DONNA MUSULMANA

October 23, 2025
Sopraffatti da un’informazione ormai continua, molteplice e spesso presentata in maniera frammentaria e superficiale, tendiamo spesso a generalizzare o, detto in maniera popolare, a “fare di tutta l’erba un fascio”

Con l’Islam, la seconda religione al mondo per numero di fedeli (circa 2,4 miliardi), generalmente ciò accade. Non sempre consideriamo che all’Islam, religione affermatasi nella penisola araba nel VII secolo d.C., partecipano esperienze sociali diverse: per cultura, nazionalità, regimi politici e status economici. Oltre a ciò, abitualmente non valutiamo che nell’Islam esistono diverse correnti religiose: moderniste, tradizionaliste e fondamentaliste, le quali, a loro volta, comportano diverse interpretazioni del Corano (il Libro Sacro rivelato al Profeta Maometto direttamente da Allah, il dio unico dell’islamismo), in molti suoi passi.

Oltre a questioni quasi irredimibili di carattere politico e spirituale legate alla definizione di Imam, ossia la guida spirituale della comunità islamica (i sunniti basano la loro pratica religiosa sugli atti del profeta e sui suoi insegnamenti, gli sciiti vedono nei loro leader religiosi, gli ayatollah, la voce di Dio sulla Terra), una delle differenze fondamentali fra i due gruppi più importanti, gli sciiti e i sunniti, riguarda le eventuali innovazioni da apportare all’interpretazione del Corano, per adeguarla ai mutamenti storici e sociali. Per i sunniti ogni tipo di innovazione non contemplata dalla Sharia (ovvero, letteralmente, dal “percorso che conduce alla fonte”, cioè dalla direzione indicata dalla rivelazione), è un errore inammissibile, mentre, al contrario, gli sciiti sono aperti a determinate bid’a (innovazioni). Tralasciamo il fatto che queste differenze, sin da tempi remoti sono causa di pesanti conflitti tra le parti in causa, e cerchiamo di capire se e come queste differenze di pensiero abbiano influito e influiscano sulla condizione femminile.

Innanzitutto è importante soffermarci, anche se in maniera assolutamente superficiale (modalità indispensabile nel trattare temi che necessitano di libri interi per essere spiegati), sulla figura della donna nelle parole del Corano.

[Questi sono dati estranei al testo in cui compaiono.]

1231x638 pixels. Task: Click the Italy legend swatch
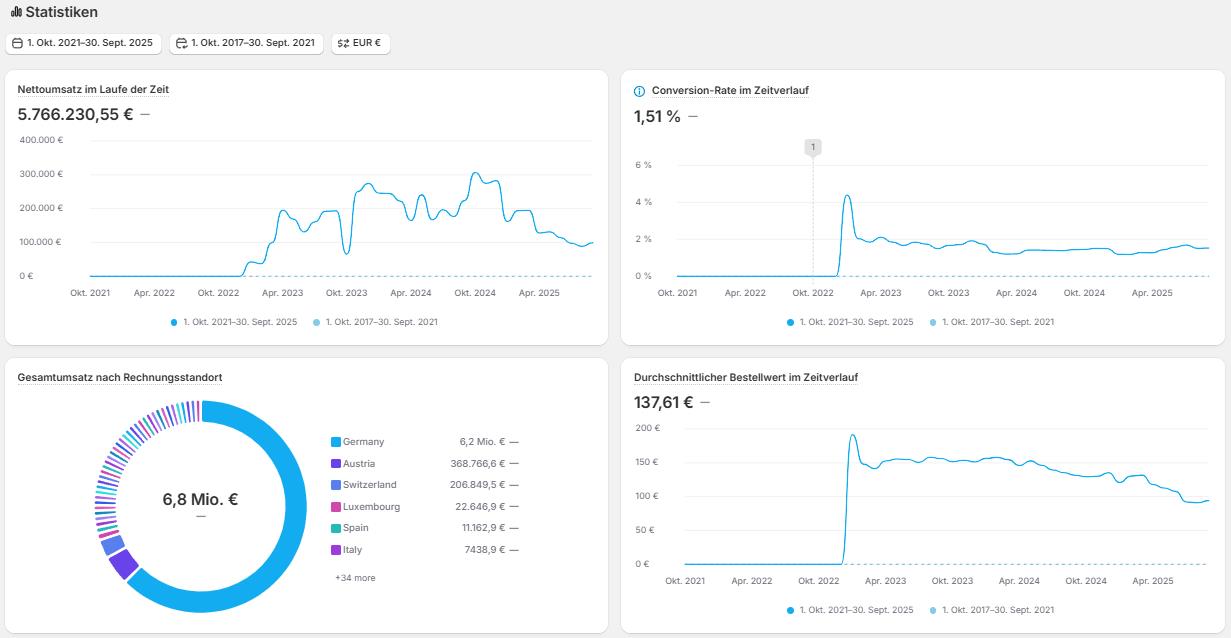pyautogui.click(x=336, y=550)
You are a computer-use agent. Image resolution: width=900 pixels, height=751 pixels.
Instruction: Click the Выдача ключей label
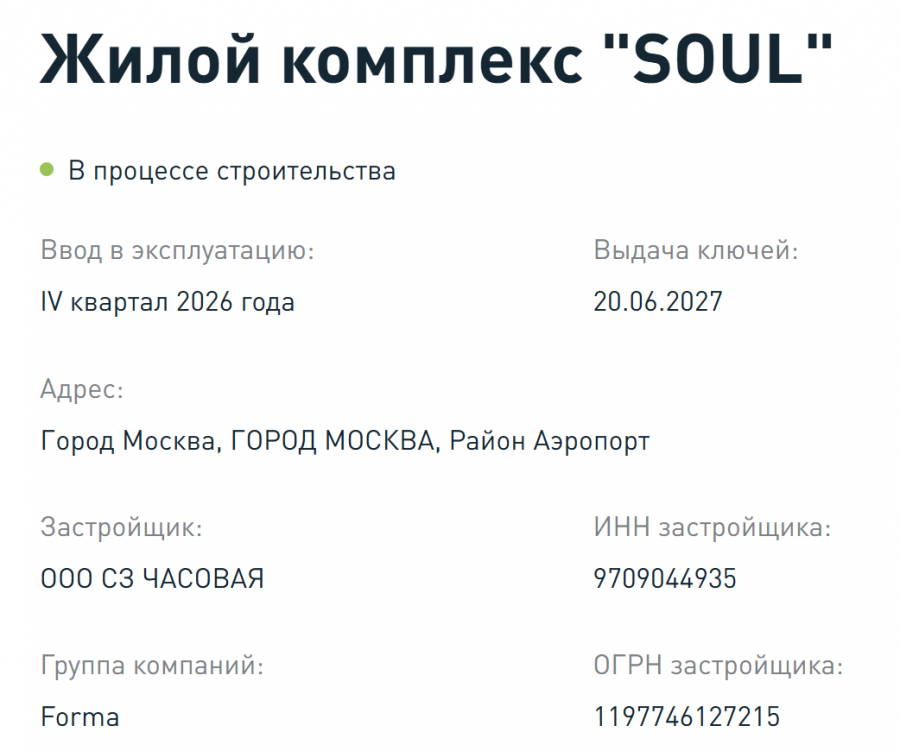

Nell’Islam, come nel Cristianesimo, l’uomo e la donna sono entrambi creati da Dio, ma i generi maschile e femminile hanno un’origine comune e la donna non viene “plasmata” con una costola dell’uomo: di conseguenza non vi è alcun riferimento ad una pretesa priorità o superiorità maschile.

Non meno significativo è il fatto che la “colpa originaria” (la disobbedienza al non cibarsi dei frutti dell’albero proibito), il Corano la attribuisce paritariamente sia ad Adamo che a Eva.

Eva quindi non è, come nella tradizione cattolica ed ebraica, tentatrice, seduttrice e ingannatrice. Allah, infatti, non la punisce (i dolori del parto non sono un castigo da lui voluto), anzi, alla donna non affida solo il compito della procreazione ma, come fa con l’uomo, la impegna a perseguire il bene.

Detto con altre parole, uomo e donna sono uguali davanti ad Allah.

Il Libro Sacro comprende numerosissimi riferimenti alla condizione femminile e questi, nel corso dei secoli, hanno inevitabilmente dato vita a interpretazioni diverse e distanti tra loro.

Molti esegeti, infatti, sostengono che nella scrittura coranica sia evidente e dichiarata la supremazia dell’uomo sulla donna, ad esempio con versetti come questo: «Ammonite quelle [donne] di cui temete l’insubordinazione, lasciatele sole nei loro letti, picchiatele«.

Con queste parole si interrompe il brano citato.